_The task_
A complete answer retypes each of the records below precisely and includes none of the pictures.

(Source data)
※ ※ ※

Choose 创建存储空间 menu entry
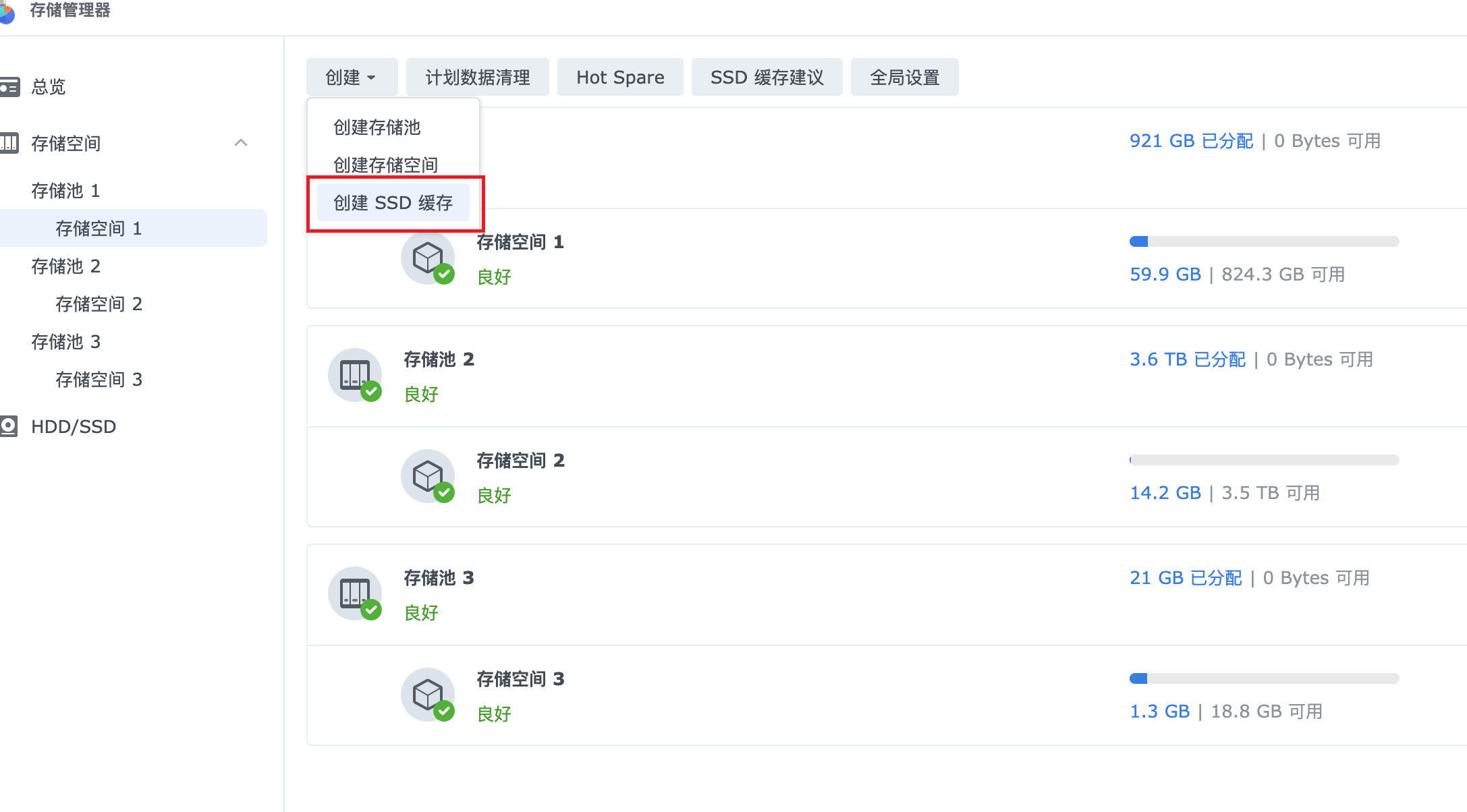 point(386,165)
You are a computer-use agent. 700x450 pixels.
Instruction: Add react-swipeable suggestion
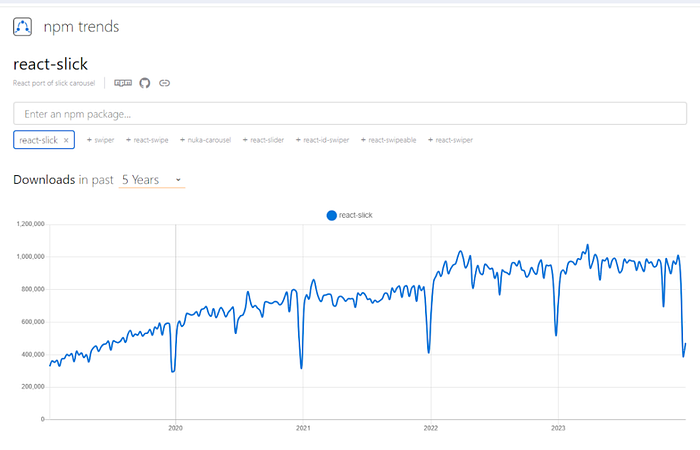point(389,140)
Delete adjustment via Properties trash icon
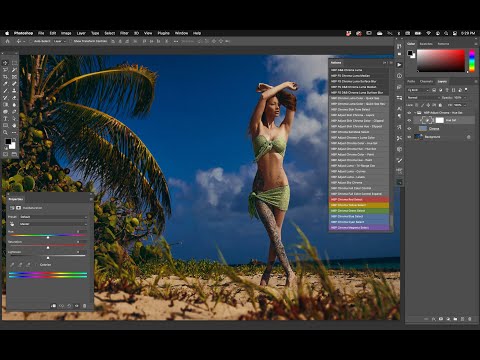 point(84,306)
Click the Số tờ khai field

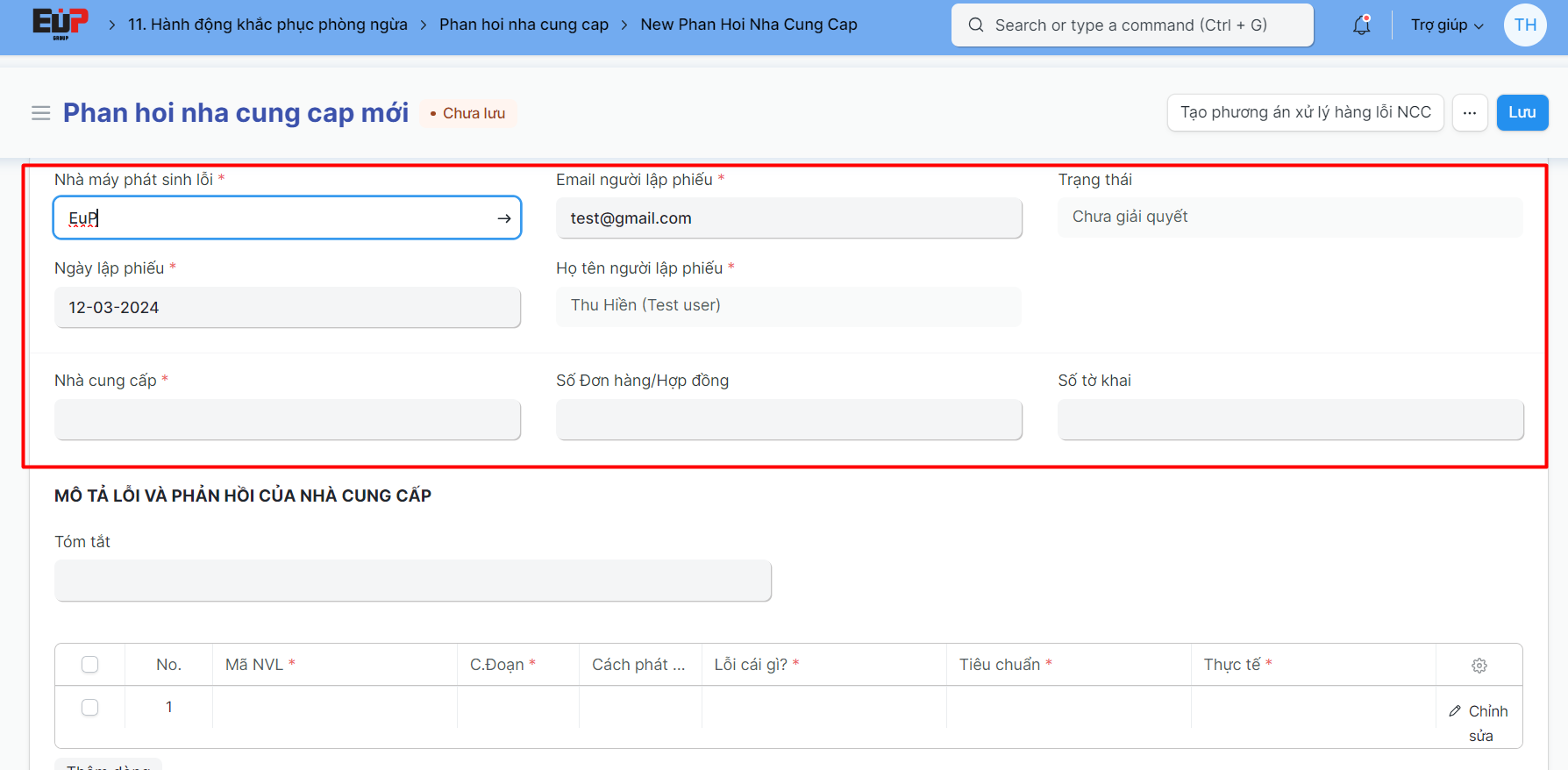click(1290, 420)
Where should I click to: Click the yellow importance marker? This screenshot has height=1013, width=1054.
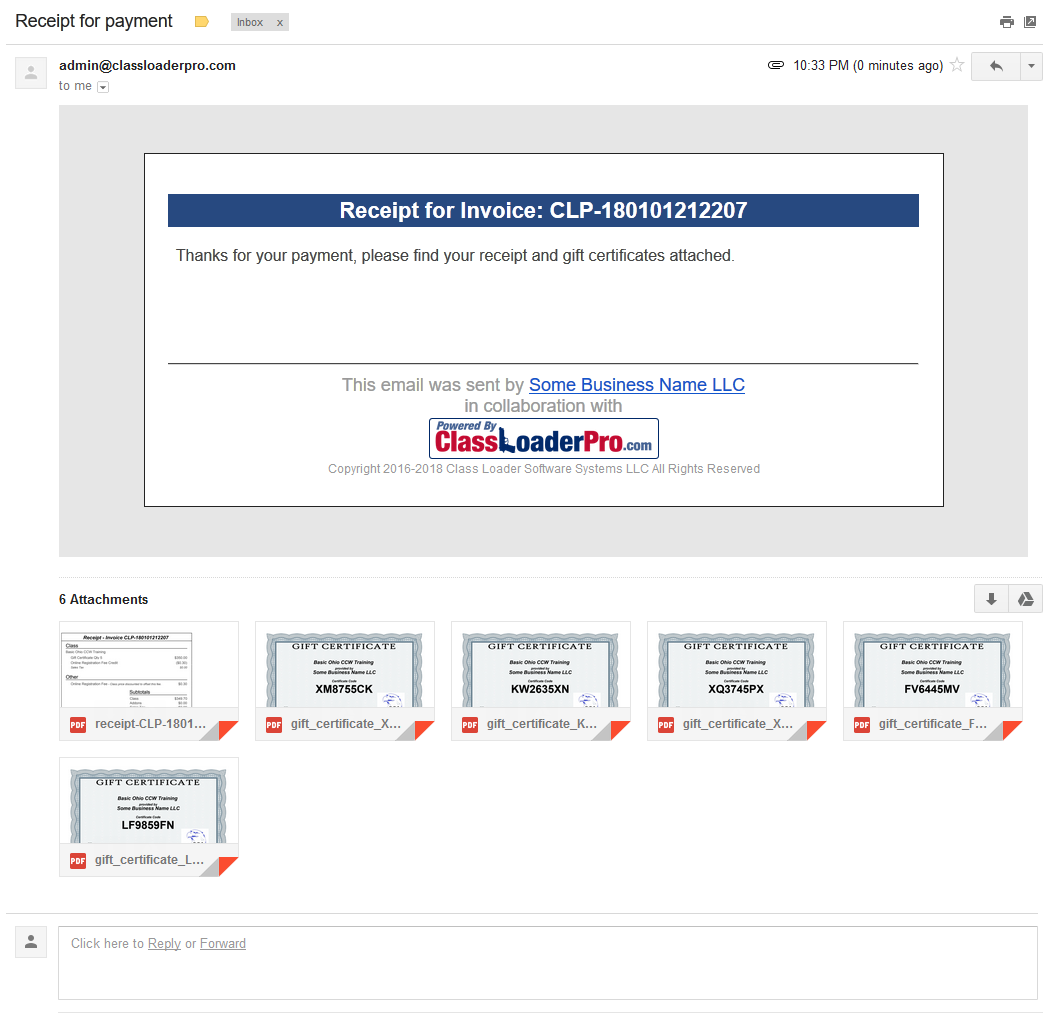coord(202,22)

※ ※ ※

_Response below_
Choose 创建存储空间 menu entry
 point(386,165)
You are a computer-use agent. 700x450 pixels.
Instruction: Add react-swipeable suggestion
point(389,140)
Delete adjustment via Properties trash icon
 point(84,306)
Click the Số tờ khai field

click(1290, 420)
Where should I click to: Click the yellow importance marker? This screenshot has height=1013, width=1054.
coord(202,22)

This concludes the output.